Today's interim report from the Independent Commission on Banking is just one step on the path to banking reform in this country.
Sir John Vickers's commission has given the banks and other interested parties until the end of July to comment on today's paper. The commission will then publish its final report in September.
It is then up to the Chancellor of the Exchequer George Osborne.
The Government set up the commission but is under no obligation to accept all or any of its recommendations.
That means banks still have some months to lobby for change even though most industry observers feel they have been let off quite lightly given the public furore over the bail-outs and bankers' pay. One area which will need to be tackled sooner rather than later is the increase in the number of branches Lloyds must sell.
Both the commission and Lloyds will want such a sale to be made as a single transaction - the former to create more competition, the latter to get the best price. If that is to happen Osborne will have to make his views clear quickly since Lloyds has to prove it has potential buyers lined up by this October.
All the banks are likely to challenge the speed at which they have to show that they have ring-fenced their retail business. The Big Four High Street banks at present meet the new capital ratio rules suggested by the comission although some, such as Barclays, might need to raise extra capital in the near future.
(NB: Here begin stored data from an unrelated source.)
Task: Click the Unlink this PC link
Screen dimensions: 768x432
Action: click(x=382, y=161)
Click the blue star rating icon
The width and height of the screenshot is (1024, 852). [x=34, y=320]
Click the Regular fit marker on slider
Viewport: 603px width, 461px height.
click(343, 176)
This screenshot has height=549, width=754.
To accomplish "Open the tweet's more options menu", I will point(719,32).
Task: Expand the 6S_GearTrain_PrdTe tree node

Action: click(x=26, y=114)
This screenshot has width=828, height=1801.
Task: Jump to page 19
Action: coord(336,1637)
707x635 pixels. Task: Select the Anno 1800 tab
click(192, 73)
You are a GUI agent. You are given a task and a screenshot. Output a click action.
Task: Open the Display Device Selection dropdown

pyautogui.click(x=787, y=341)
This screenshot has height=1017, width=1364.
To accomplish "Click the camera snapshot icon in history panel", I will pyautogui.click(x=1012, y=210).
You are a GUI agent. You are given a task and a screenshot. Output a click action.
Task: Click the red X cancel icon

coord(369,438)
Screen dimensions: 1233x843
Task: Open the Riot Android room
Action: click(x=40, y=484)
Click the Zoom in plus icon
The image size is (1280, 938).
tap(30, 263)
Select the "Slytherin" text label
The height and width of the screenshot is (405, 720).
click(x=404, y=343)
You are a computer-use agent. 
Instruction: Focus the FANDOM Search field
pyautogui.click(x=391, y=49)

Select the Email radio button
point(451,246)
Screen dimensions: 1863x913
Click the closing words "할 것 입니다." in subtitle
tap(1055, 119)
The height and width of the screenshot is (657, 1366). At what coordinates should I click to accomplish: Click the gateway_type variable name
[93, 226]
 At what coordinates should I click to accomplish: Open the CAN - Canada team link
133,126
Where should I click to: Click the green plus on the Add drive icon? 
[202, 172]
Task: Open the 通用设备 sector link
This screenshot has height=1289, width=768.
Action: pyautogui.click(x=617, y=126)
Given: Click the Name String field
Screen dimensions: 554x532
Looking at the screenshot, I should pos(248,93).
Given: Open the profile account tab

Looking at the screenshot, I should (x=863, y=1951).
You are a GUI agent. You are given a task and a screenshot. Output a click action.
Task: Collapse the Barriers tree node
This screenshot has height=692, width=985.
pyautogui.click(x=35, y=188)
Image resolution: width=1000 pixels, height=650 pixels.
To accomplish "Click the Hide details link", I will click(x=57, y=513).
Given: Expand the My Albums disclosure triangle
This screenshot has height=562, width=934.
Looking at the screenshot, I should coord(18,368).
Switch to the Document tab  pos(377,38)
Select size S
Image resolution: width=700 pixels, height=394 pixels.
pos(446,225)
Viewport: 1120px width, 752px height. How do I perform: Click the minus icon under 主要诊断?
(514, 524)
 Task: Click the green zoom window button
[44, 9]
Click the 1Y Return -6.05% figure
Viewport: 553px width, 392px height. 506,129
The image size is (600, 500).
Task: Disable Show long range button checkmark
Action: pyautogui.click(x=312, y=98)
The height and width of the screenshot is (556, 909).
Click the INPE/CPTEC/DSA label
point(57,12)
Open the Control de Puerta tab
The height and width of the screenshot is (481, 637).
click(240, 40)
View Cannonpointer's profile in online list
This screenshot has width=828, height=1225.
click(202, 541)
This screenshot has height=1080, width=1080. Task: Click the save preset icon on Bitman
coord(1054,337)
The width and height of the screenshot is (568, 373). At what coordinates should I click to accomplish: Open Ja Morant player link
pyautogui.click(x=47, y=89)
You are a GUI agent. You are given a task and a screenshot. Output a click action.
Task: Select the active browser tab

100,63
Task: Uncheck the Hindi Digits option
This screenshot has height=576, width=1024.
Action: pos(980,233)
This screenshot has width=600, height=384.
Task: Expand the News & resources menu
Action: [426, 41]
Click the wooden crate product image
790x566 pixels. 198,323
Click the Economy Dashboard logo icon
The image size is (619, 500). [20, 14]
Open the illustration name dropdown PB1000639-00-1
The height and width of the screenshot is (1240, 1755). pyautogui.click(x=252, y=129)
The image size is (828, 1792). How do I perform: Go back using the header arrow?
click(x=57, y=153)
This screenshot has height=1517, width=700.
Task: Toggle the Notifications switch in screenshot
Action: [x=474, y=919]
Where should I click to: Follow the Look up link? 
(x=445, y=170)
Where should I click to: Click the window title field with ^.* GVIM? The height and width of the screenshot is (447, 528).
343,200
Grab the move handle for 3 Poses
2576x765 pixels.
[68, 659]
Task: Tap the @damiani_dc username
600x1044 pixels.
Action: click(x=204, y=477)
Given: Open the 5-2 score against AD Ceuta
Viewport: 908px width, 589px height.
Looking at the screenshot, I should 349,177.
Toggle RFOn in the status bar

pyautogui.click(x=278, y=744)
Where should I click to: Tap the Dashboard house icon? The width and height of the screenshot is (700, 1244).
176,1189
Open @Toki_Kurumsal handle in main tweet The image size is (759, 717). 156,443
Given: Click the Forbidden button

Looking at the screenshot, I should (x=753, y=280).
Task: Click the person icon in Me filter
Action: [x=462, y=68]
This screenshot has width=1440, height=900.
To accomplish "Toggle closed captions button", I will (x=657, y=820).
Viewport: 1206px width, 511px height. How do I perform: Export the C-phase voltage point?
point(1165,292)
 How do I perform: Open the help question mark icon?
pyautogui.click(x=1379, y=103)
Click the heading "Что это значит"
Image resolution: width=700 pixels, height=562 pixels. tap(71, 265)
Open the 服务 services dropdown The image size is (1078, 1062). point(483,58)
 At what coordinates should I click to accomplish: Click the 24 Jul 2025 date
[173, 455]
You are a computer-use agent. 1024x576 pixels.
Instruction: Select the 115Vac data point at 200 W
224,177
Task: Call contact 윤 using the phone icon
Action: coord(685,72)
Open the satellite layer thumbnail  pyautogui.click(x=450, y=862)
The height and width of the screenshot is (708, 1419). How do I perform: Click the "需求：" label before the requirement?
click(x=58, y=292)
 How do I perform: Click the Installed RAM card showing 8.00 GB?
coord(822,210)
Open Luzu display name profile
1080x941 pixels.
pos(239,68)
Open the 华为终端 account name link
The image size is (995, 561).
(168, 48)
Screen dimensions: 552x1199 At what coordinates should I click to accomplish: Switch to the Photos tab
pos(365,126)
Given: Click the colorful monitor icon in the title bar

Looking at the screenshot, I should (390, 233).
Good for the banks, bad for customers
David Fleming, Unite union:
"We have been presented with nothing more than merely tinkering at the edges. This is another missed opportunity to protect customers and staff from the corporate greed which brought disaster to our economy."
Bob Penn, Allen & Overy:
"The UK has no power to force a European bank to subsidiarise its UK banking operations. So this risks allowing the big European banks to step in to the UK markets at a competitive advantage."
Bruce Packard, Seymour Pierce:
"Although there will be a lot of squealing in public, we expect the bank managements to be secretly quite pleased...banks will still be allowed to transfer capital and liquidity from their UK retail banking activities to the markets and investment banking business."
John Smith, Brown Shipley:
"They've got away with it, apart from Lloyds which might have to sell off more assets, but it could have been harsher and it wasn't."
British Bankers' Association:
"Banks in the UK have already undergone significant change since the global crisis, including increasing capital and liquidity and estabilshing resolution plans, to protect despositors and to keep finance flowing."
Barclays leads rally as fears are calmed
Bank shares rallied as the City saw few terrors for the industry in the Independent Commission on Banking's interim report today.
Barclays rose 9.7p to 306.9p as the ICB stopped short of proposing a split between investment and retail banking operations as expected.
Royal Bank of Scotland's shares added 1.1p to 44.5p although the taxpayer, which owns 83% of the shares, is still £4.9 billion down on its £45.2 billion bailout. Lloyds Banking Group added 0.6p to 62.8p, close to the break-even point for the public purse and leaving the taxpayer £110 million out of pocket
'City to stay competitive'
Reforms to the banking industry should not harm the UK economy or mar the City of London's global competitiveness, today's report said.
The Independent Commission on Banking said that HSBC and Barclays need not quit the UK, despite threats to the contrary should the changes prove too draconian.
Part of the commission's brief was to look at how banking reform would affect Britain's competitiveness. It said its reforms should have a "broadly neutral effect the City", which will come as a relief to Lord Mayor Michael Bear. It added: "Improved financial stability should be good, not bad, for competitiveness. More resilient banks are central to maintaining London's position as a leading global financial centre, not a threat to it."
It added that during the 2008 financial crisis there had been a "flight to quality" as banks retrenched to the big four global financial centres including London.
The commission admitted that its reforms "would require some potentially costly adjustments and expose to increased regulation those banks directly affected, which may affect the attractiveness of the UK for some parts of those firms."